This is the code for the SpeechTokenizer presented in the SpeechTokenizer: Unified Speech Tokenizer for Speech Language Models. SpeechTokenizer is a unified speech tokenizer for speech language models, which adopts the Encoder-Decoder architecture with residual vector quantization (RVQ). Unifying semantic and acoustic tokens, SpeechTokenizer disentangles different aspects of speech information hierarchically across different RVQ layers. Specifically, the code indices that the first quantizer of RVQ outputs can be considered as semantic tokens and the output of the remaining quantizers mainly contain timbre info, which serve as supplements for the information lost by the first quantizer. We provide our models:
- A model operated at 16khz on monophonic speech trained on Librispeech with average representation across all HuBERT layers as semantic teacher.
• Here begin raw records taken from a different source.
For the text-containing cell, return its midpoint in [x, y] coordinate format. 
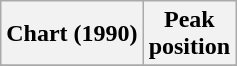
Chart (1990) [72, 34]
Peakposition [189, 34]
Find where the given text appears and provide that cell's center as (X, Y) coordinate. 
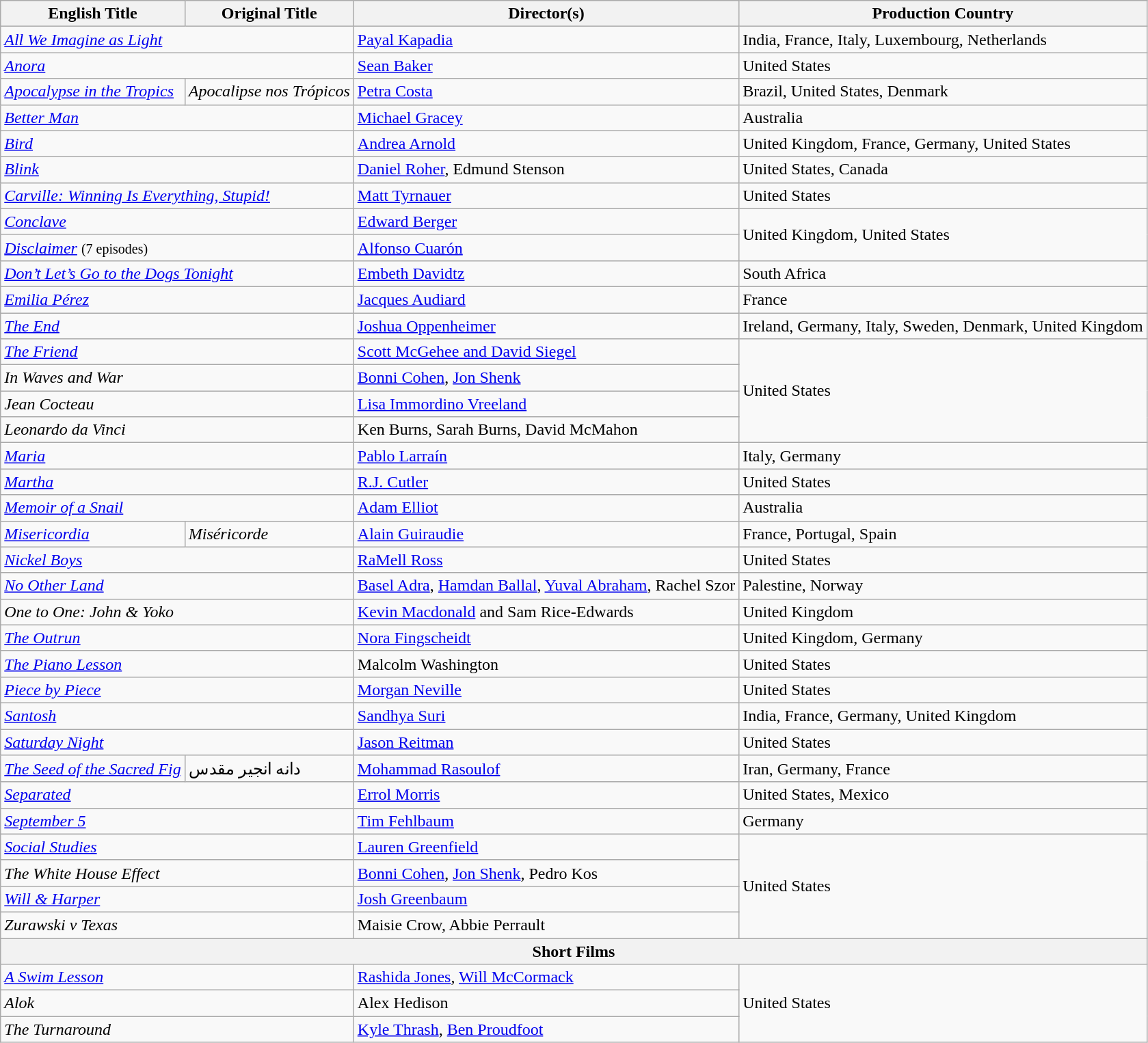
Misericordia (93, 534)
Joshua Oppenheimer (546, 326)
United Kingdom, France, Germany, United States (943, 144)
Lisa Immordino Vreeland (546, 404)
Adam Elliot (546, 508)
Short Films (574, 951)
English Title (93, 14)
Petra Costa (546, 92)
Blink (178, 170)
France (943, 299)
Edward Berger (546, 222)
Germany (943, 821)
Leonardo da Vinci (178, 430)
One to One: John & Yoko (178, 612)
Matt Tyrnauer (546, 196)
Piece by Piece (178, 690)
Better Man (178, 118)
Daniel Roher, Edmund Stenson (546, 170)
Errol Morris (546, 795)
Will & Harper (178, 899)
The Piano Lesson (178, 664)
Carville: Winning Is Everything, Stupid! (178, 196)
France, Portugal, Spain (943, 534)
Separated (178, 795)
Iran, Germany, France (943, 769)
Morgan Neville (546, 690)
No Other Land (178, 586)
Mohammad Rasoulof (546, 769)
The Seed of the Sacred Fig (93, 769)
A Swim Lesson (178, 978)
India, France, Germany, United Kingdom (943, 716)
Malcolm Washington (546, 664)
The End (178, 326)
Saturday Night (178, 742)
Italy, Germany (943, 456)
Brazil, United States, Denmark (943, 92)
Alex Hedison (546, 1004)
The Friend (178, 352)
United Kingdom, Germany (943, 638)
Rashida Jones, Will McCormack (546, 978)
The Outrun (178, 638)
Jason Reitman (546, 742)
Andrea Arnold (546, 144)
Ireland, Germany, Italy, Sweden, Denmark, United Kingdom (943, 326)
Payal Kapadia (546, 40)
September 5 (178, 821)
Basel Adra, Hamdan Ballal, Yuval Abraham, Rachel Szor (546, 586)
The White House Effect (178, 873)
Maisie Crow, Abbie Perrault (546, 925)
United Kingdom (943, 612)
Scott McGehee and David Siegel (546, 352)
United States, Mexico (943, 795)
The Turnaround (178, 1030)
Josh Greenbaum (546, 899)
Kyle Thrash, Ben Proudfoot (546, 1030)
United States, Canada (943, 170)
United Kingdom, United States (943, 235)
Don’t Let’s Go to the Dogs Tonight (178, 273)
Lauren Greenfield (546, 847)
All We Imagine as Light (178, 40)
دانه انجیر مقدس (269, 769)
Bird (178, 144)
Production Country (943, 14)
Martha (178, 482)
Alok (178, 1004)
Bonni Cohen, Jon Shenk (546, 378)
Zurawski v Texas (178, 925)
Alfonso Cuarón (546, 248)
Emilia Pérez (178, 299)
Nickel Boys (178, 560)
Palestine, Norway (943, 586)
South Africa (943, 273)
R.J. Cutler (546, 482)
Social Studies (178, 847)
Disclaimer (7 episodes) (178, 248)
Original Title (269, 14)
Director(s) (546, 14)
Alain Guiraudie (546, 534)
Bonni Cohen, Jon Shenk, Pedro Kos (546, 873)
RaMell Ross (546, 560)
Sean Baker (546, 66)
Maria (178, 456)
Sandhya Suri (546, 716)
Miséricorde (269, 534)
Kevin Macdonald and Sam Rice-Edwards (546, 612)
Memoir of a Snail (178, 508)
Apocalypse in the Tropics (93, 92)
Tim Fehlbaum (546, 821)
Ken Burns, Sarah Burns, David McMahon (546, 430)
Pablo Larraín (546, 456)
Michael Gracey (546, 118)
Conclave (178, 222)
Apocalipse nos Trópicos (269, 92)
Santosh (178, 716)
Jacques Audiard (546, 299)
India, France, Italy, Luxembourg, Netherlands (943, 40)
Nora Fingscheidt (546, 638)
In Waves and War (178, 378)
Anora (178, 66)
Embeth Davidtz (546, 273)
Jean Cocteau (178, 404)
The SpeechTokenizer framework.
Welcome to try our SLMTokBench and we will also open source our USLM !!
Samples are provided on our demo page.
SpeechTokenizer requires Python>=3.8, and a reasonly recent version of PyTorch. To install SpeechTokenizer, you can run from this repository:
pip install -U speechtokenizer
# or you can clone the repo and install locally
git clone https://github.com/ZhangXInFD/SpeechTokenizer.git
cd SpeechTokenizer
pip install .
Model | Dataset | Discription |
---|---|---|
speechtokenizer_hubert_avg | LibriSpeech | Adopt average representation across all HuBERT layers as semantic teacher |
from speechtokenizer import SpeechTokenizer
config_path = '/path/config.json'
ckpt_path = '/path/SpeechTokenizer.pt'
model = SpeechTokenizer.load_from_checkpoint(config_path, ckpt_path)
model.eval()
import torchaudio
import torch
# Load and pre-process speech waveform
wav, sr = torchaudio.load('<SPEECH_FILE_PATH>')
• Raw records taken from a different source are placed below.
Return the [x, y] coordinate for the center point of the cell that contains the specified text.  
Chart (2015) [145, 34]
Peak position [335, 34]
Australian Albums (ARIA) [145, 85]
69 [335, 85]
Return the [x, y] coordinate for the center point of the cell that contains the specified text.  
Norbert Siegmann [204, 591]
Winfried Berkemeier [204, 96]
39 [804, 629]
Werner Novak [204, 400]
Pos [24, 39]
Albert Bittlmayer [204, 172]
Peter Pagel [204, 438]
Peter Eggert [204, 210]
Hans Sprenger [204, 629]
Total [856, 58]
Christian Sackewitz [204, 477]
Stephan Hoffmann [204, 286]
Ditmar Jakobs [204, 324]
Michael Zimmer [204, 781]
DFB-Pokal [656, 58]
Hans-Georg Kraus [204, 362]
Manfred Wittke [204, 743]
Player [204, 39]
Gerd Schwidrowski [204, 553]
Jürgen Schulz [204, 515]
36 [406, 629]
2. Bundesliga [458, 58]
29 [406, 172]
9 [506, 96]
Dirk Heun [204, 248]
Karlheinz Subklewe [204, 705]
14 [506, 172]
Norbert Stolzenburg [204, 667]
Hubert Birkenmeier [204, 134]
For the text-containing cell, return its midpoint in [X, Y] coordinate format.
if sr != model.sample_rate:
wav = torchaudio.functional.resample(wav, sr, model.sample_rate)
wav = wav.unsqueeze(0)
# Extract discrete codes from SpeechTokenizer
with torch.no_grad():
codes = model.encode(wav) # codes: (n_q, B, T)
RVQ_1 = codes[:1, :, :] # Contain content info, can be considered as semantic tokens
RVQ_remain = codes[1:, :, :] # Contain timbre info, complete info lost by the first quantizers
# Decoding from the first quantizers to ith quantizers
wav = model.decode(codes[:(i + 1)]) # wav: (B, 1, T)
# Decoding from ith quantizers to jth quantizers
wav = model.decode(codes[i: (j + 1)], st=i)
# Concatenating semantic tokens (RVQ_1) and supplementary timbre tokens and then decoding
RVQ_1 = ... # (1, B, T), semantic tokens
RVQ_supplement = ... # (..., B, T), supplementary timbre tokens
wav = model.decode(torch.cat([RVQ_1, RVQ_supplement], axis=0))
If you use this code or result in your paper, please cite our work as:
@misc{zhang2023speechtokenizer,
title={SpeechTokenizer: Unified Speech Tokenizer for Speech Language Models},
author={Xin Zhang and Dong Zhang and Shimin Li and Yaqian Zhou and Xipeng Qiu},
year={2023},
eprint={2308.16692},
archivePrefix={arXiv},
primaryClass={cs.CL}
}
The code in this repository is released under the Apache 2.0 license as found in the LICENSE file.